Should I imagine that well ordering makes a set behave like the integers when "zoomed in" in some way ?
Should I imagine a directed graph with the elements of the well ordered set $X$ and an edge from $u$ to $v$ with $u,v \in X$ iff $u <_X v$ ? But then this graph is uncountable and I don't have any idea how to imagine uncountable graphs (I imagine countable graph as a two dimensional lattice points).
- How do you imagine transfinite induction ?
In ordinary induction I imagine that there's a set $S$ for which the things ought to be true are proved, and at each step we just increase the size of $S$ so that every integer is eventually added to $S$. This gives a concrete "algorithm" feeling to ordinary induction, but transfinite induction can't be viewed as this process, so I don't have any nice mental model for it.
Your suggested solution is correct. $(a_0,\ldots)$ is an element of $A$, and each $a_i\in A_i$ showing that it is not empty, although the axiom of choice is not used here, since we are only choosing a single element from $A$ (which was guaranteed to be non-empty by a higher power).
However, if $A_0$ is empty, and $A_i=\{0,1\}$ for all $i>0$, it is not true that $(\varnothing,0,0,0,\dots)$ is an element of the product, since $\varnothing\notin\varnothing$.
Indeed, the axiom of choice is equivalent to the statement that the product of non-empty sets is non-empty. To that end, the axiom of choice is an intuitive axiom.
Zermelo treated it as an inference rule, and this much is witnessed by the fact that certain higher-order proof assistants will outright prove the axiom of choice by the same sort of reasoning. One of the most prolific set theorists told me when I was a budding masters student that a good mathematical foundation is one whose axioms are not "in your way", so that you don't interact with them every so often. This is very much true about the axiom of choice, as evident by the common mistakes people make when they claim something doesn't require choice, even when it does.
So. Mental pictures. I suggest that you give up on those. Much like how you only really develop a mental picture of the real numbers after you have worked with them for a while, after you've proved things about them—and with them—for a while, the same is true about well-orders. It is true that an uncountable well-ordering is somehow baffling and counterintuitive, but in fact large countable well-ordering are already just as confusing if you try to imagine them.
The key thing to remember about well-ordering of $\Bbb R$, though, is that it does not agree with the standard ordering of the reals. Much like how a well-ordering of $\Bbb Z$ does not agree with the standard ordering, nor a well-ordering of $\Bbb Q$. Only difference is that for $\Bbb Z$ and $\Bbb Q$ we can actually define such well-ordering.
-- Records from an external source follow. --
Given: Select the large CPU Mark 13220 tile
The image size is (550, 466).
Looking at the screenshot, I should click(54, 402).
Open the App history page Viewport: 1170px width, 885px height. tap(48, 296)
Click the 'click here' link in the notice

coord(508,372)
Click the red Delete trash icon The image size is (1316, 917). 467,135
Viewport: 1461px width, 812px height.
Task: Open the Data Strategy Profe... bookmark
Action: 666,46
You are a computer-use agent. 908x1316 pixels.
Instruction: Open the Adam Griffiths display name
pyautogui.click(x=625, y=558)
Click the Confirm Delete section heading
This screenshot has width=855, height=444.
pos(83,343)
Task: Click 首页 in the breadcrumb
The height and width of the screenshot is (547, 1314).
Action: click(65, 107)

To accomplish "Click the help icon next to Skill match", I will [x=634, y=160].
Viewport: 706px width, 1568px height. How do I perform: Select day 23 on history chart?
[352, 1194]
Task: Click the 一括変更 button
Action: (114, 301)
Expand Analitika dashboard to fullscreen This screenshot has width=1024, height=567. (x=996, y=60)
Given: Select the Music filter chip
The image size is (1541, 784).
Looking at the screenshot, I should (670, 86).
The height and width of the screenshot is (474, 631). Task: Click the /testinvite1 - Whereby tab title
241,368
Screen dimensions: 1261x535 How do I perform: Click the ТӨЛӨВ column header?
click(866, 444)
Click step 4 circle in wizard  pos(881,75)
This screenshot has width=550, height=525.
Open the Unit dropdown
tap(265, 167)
Transfinite induction is slightly easier. It's the same as "regular induction" mixed with "strong induction". If you knew how to get up to $n$, you should know how to get over $n$. But the same advice as well-orders work here as well.
Well-orders are generally something you want to think of as having successive steps, like a ladder. But then, sometimes you've exhausted the notion of "successive" and you just put "a cap" on top, and continue from there. To that end, thinking about convergent sequences stacked on top of each other is not a bad image. But now let go of however many of those sequences that you've put on top of one another, and just keep the abstract idea of that.
And recursion works on the same principle. Go one step at a time in your current sequence, at limit steps, do something slightly different (e.g. take the limit, in some reasonable sense, like unions sometimes).
Work with the definitions, closely, carefully, and one step at a time. After a lot of hard work, you'll find yourself with a mental image.
(One that you might be struggling to properly explain to others, even if you are very much certain of its correctness.)
Remember. We do not do it because it is easy. We are doing it because it is interesting, and amazing, and it rewards you with knowing that you've accomplished something that only few people have managed to conquer: the transfinite.